無酸素運動」と言われているからには本当に酸素が使われていないので、呼吸無しでも運動できる―という訳ではありません。

動力源となるパワーを作り出す為に、酸素を必要としていないだけなのです。主に短距離のダッシュやハードル走、筋力トレーニング(ベンチプレスなど)の瞬発力が必要な運動の事を意味しています。

有酸素運動と比べると持続時間が短く、数秒〜十数秒程度しか力を発揮出来ませんが、大きな力を出すことが出来ます。

酸素を使わない理由

なぜそれ程の大きな力が出せるのに、酸素を使わなくて良いかというと「酸素ではなく筋肉に蓄えてある栄養素からエネルギーを得ている」からです。

このとき使われるのは蓄積されているグリコーゲンなどの糖質で、有酸素運動のように酸素と結合させる手間が無いために、無酸素運動と呼ばれています。
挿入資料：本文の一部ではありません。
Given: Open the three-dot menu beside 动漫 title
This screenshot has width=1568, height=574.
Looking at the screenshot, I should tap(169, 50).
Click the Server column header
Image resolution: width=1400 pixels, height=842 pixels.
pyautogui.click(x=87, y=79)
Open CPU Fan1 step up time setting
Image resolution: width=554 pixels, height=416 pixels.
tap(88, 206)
ですがこの時に同時に乳酸も作られているために疲労を感じてしまい、最終的には筋肉が動きづらくなって長時間力を持続させる事が出来ないのです。

筋肉トレーニングでの無酸素運動

無酸素運動は運動の強度が高いので、有酸素運動に比べても筋肉を鍛えることが出来ます。筋肉の量を増やすことによって基礎代謝量を上げ、結果的にダイエットの近道にもなるので無酸素運動もダイエットに関係していると言えます。
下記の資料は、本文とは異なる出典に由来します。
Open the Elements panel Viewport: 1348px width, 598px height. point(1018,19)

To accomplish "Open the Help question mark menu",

どちらも効果的に行うことが重要です。普段運動をしない方が急激な無酸素運動を繰り返すと、心臓のトラブルや血圧の急上昇から思わぬ事故につながる可能性がありますので、必ず運動の前にはウォーミングアップやストレッチを、運動の後にクールダウンをしてケガや事故を防ぐように心がけましょう。

成長ホルモンと無酸素運動

成長ホルモンに関しても基礎代謝と関係していて、基礎代謝が高くなると成長ホルモンも多く分泌されるようになります。

成長ホルモンは筋肉の形成や補修、脂肪を分解する役割や、代謝を高める効果があり、健康やダイエットの点においてもすごく重要な役割を果たしているのです。
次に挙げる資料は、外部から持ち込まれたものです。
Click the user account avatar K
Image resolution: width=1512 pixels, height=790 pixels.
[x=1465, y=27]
ですがどちらも年齢が高くなるほどに分泌されにくくなるので、お年寄りの方が毎日運動するようにするというのは、それをカバーするとても理にかなった良いことなのです。

有酸素運動との組み合わせ方のコツ

有酸素運動は「燃焼」をしており、無酸素運動はエネルギーを「分解」しています。ということは、分解の後に燃焼をするととても効率が良いという事です。

瞬発力が必要な大きい負荷がかかる運動で分解された糖分やグリコーゲンといった栄養たちは、次に血液中に流れ出します。そこでちょうど有酸素運動を行うとタイミングよく燃焼させることが出来ます。

また、無酸素運動自体にも脂肪を燃焼する効果が全く無いわけではなく、有酸素運動に比べると低いようですが無酸素運動だけでも多少脂肪を燃焼する効果があると言われています。